▶ _課題_
マイクロ法人に関する抜粋を、「会社員以外 OR 会社員」から「次の①+②で大体の社会保険料の年額が分かります。」までのすべてにわたって書き直し、その際「めちゃ安く」を「大幅に安く」に修正してください。

── 抜粋

その理由は、入る公的保険の種類が変わるから。
日本では、全国民が何らかの公的保険に加入することになっています。(国民皆保険制度)
加入する公的保険は、会社員以外か会社員かで、決まります。
会社員以外 OR 会社員 | <加入する公的保険> |
会社員以外 | 国民健康保険と国民年金 |
---|---|
会社員 | 健康保険と厚生年金 |
個人事業主なら「会社員以外」なので、原則、国民健康保険と国民年金。
マイクロ法人を設立し、マイクロ法人から給料を受け取ることで「会社員」の立場になり、公的保険が健康保険と厚生年金に切り替わります。
そして、「健康保険・厚生年金」の保険料は、法人から受け取る給料に応じて増減します。(給料が多い人は保険料も多く、給料が少ない人は保険料が少ない。)
つまり
マイクロ法人から受け取る給料を最低限にすれば、「健康保険・厚生年金」の保険料がめちゃ安くなる!
どれくらいの保険料になるの?
健康保険・厚生年金合わせて年間27万円程度(月2万円強)になります
<自分が払っている社会保険料の確認方法>
次の①+②で大体の社会保険料の年額が分かります。
①国民健康保険の月額の支払額 × 10
②世帯のうち国民年金を払っている人数 × 20万円
上記の計算結果が、27万円よりも大きければ、マイクロ法人で社会保険料を安くできます。
所得税・住民税の節税ができる
法人から受け取った給料については、給与所得控除という控除が適用されます。
給与所得控除の最低額は55万円。
つまり一旦法人を経由して、給料収入という形にすることで所得を55万円減らすことができます
<所得が55万円減った時の節税額>
課税所得 | 5% | 10% | 20% | 23% |
---|---|---|---|---|
所得税の節税額 | 27,500 | 55,000 | 110,000 | 126,500 |
住民税の節税額 (税率10%で固定) | 55,000 | 55,000 | 55,000 | 55,000 |
上記の通り、所得税の税率が高くなるほど、節税額は大きくなります
稼いでいる人ほど、節税効果があるってことね
消費税が免除になる可能性がある
売上1000万円を超えると、その翌々年から消費税を払わないといけません。
例)
2020年の売上が1,100万円 ⇒
翌々年の2022年から消費税を納める
逆に言えば、売上を1000万円以内に抑えていれば、消費税が免除に。
この制度をうまく使うと、売上の一部をマイクロ法人に移すことで、消費税が免除になる可能性があります。
例)
個人事業主としての売上:1,100万円
内訳(税理士収入900万円・コンサル収入200万円)

────
── 提供資料

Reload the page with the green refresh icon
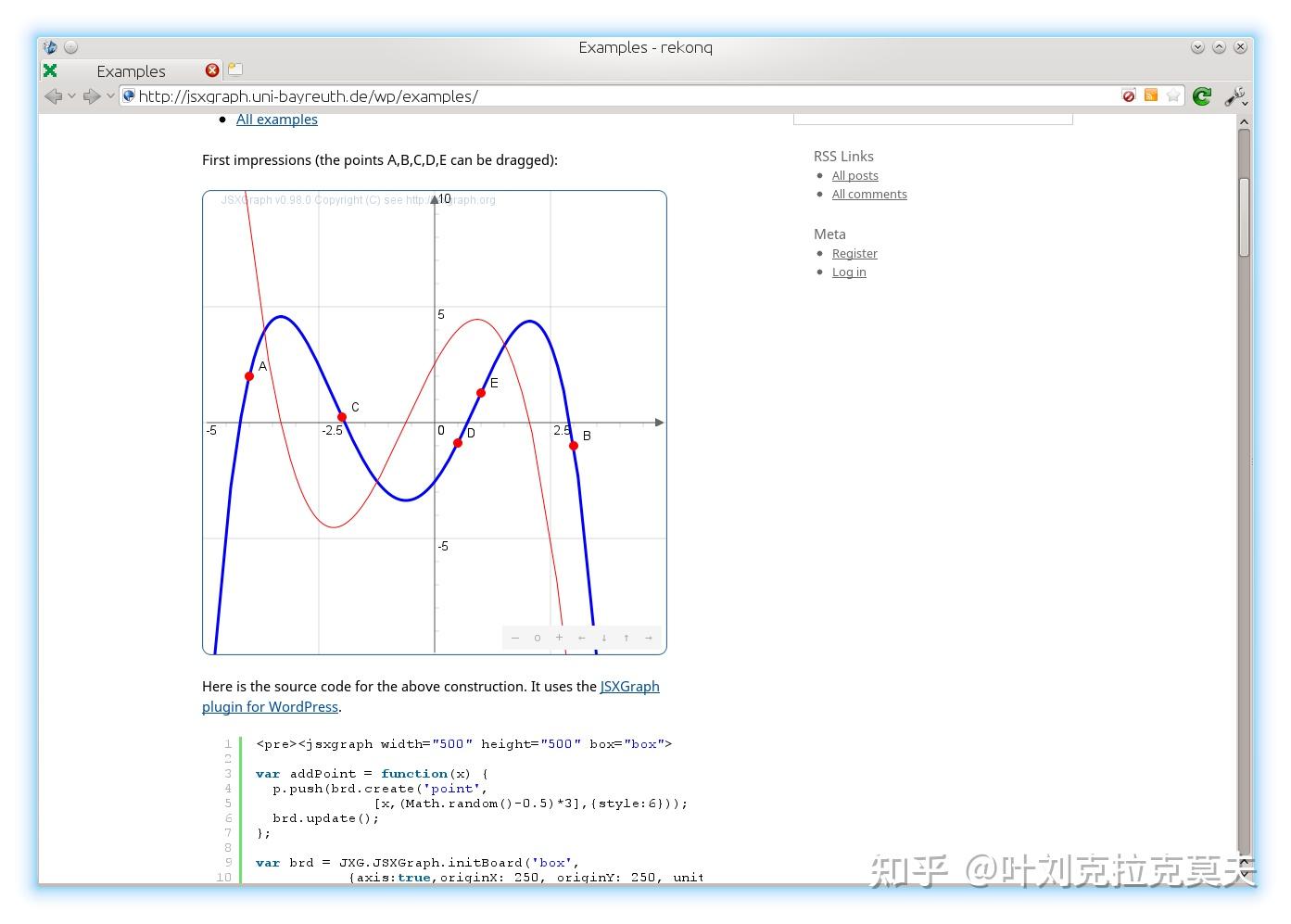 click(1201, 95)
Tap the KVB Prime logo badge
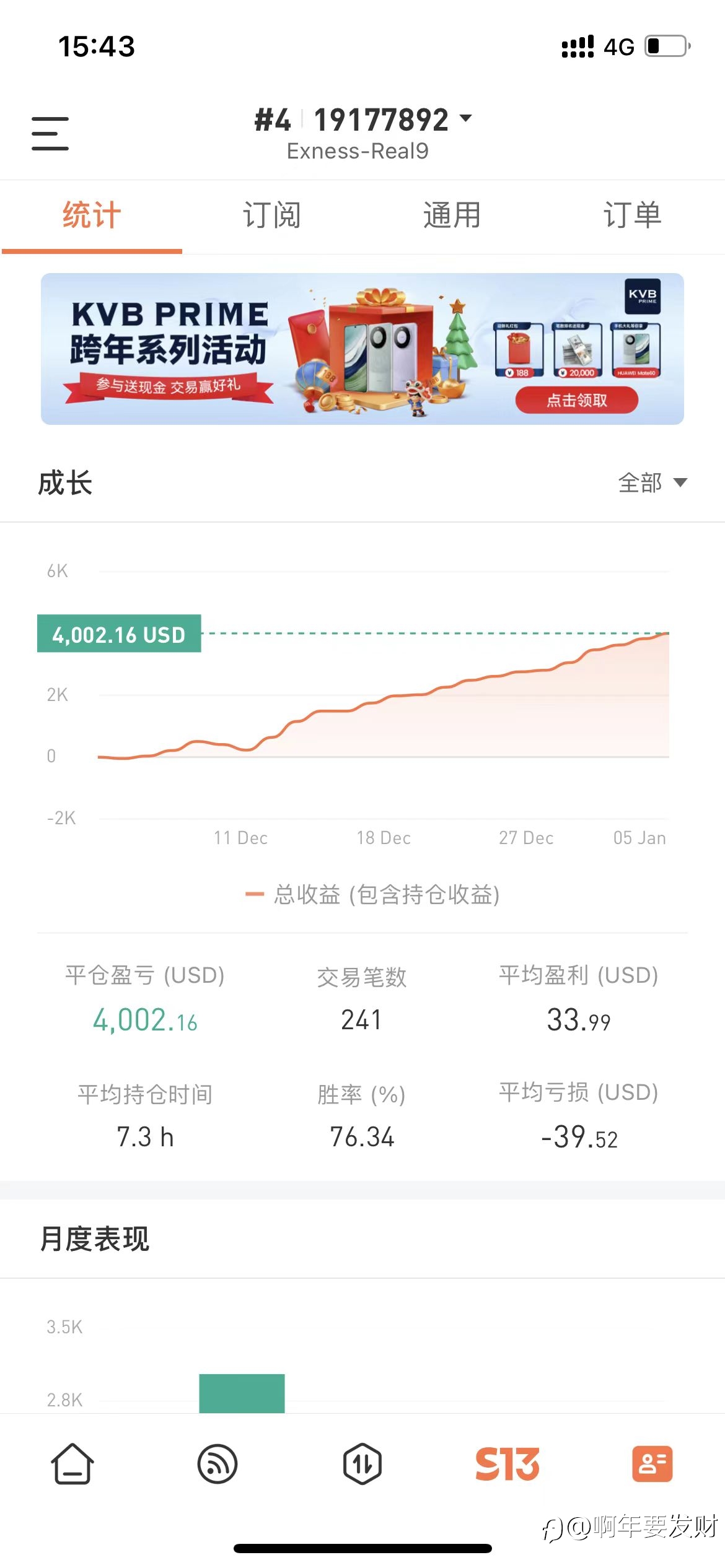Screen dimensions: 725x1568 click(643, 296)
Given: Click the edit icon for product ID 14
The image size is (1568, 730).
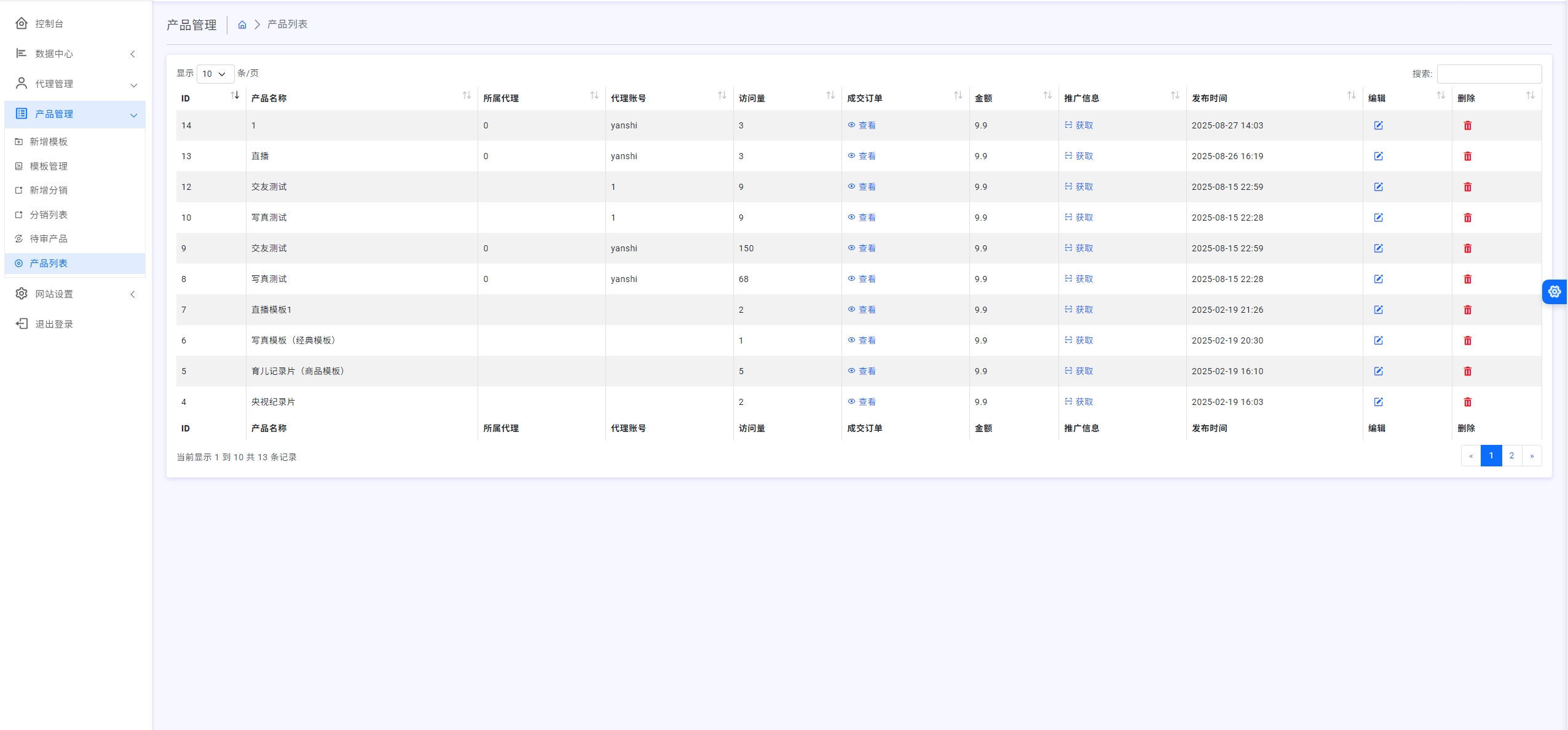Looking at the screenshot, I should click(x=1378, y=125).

────

▶ _解答全文_
会社員以外 OR 会社員 | <加入する公的保険> |
会社員以外 | 国民健康保険と国民年金 |
---|---|
会社員 | 健康保険と厚生年金 |
個人事業主なら「会社員以外」なので、原則、国民健康保険と国民年金。
マイクロ法人を設立し、マイクロ法人から給料を受け取ることで「会社員」の立場になり、公的保険が健康保険と厚生年金に切り替わります。
そして、「健康保険・厚生年金」の保険料は、法人から受け取る給料に応じて増減します。(給料が多い人は保険料も多く、給料が少ない人は保険料が少ない。)
つまり
マイクロ法人から受け取る給料を最低限にすれば、「健康保険・厚生年金」の保険料が大幅に安くなる!
どれくらいの保険料になるの?
健康保険・厚生年金合わせて年間27万円程度(月2万円強)になります
<自分が払っている社会保険料の確認方法>
次の①+②で大体の社会保険料の年額が分かります。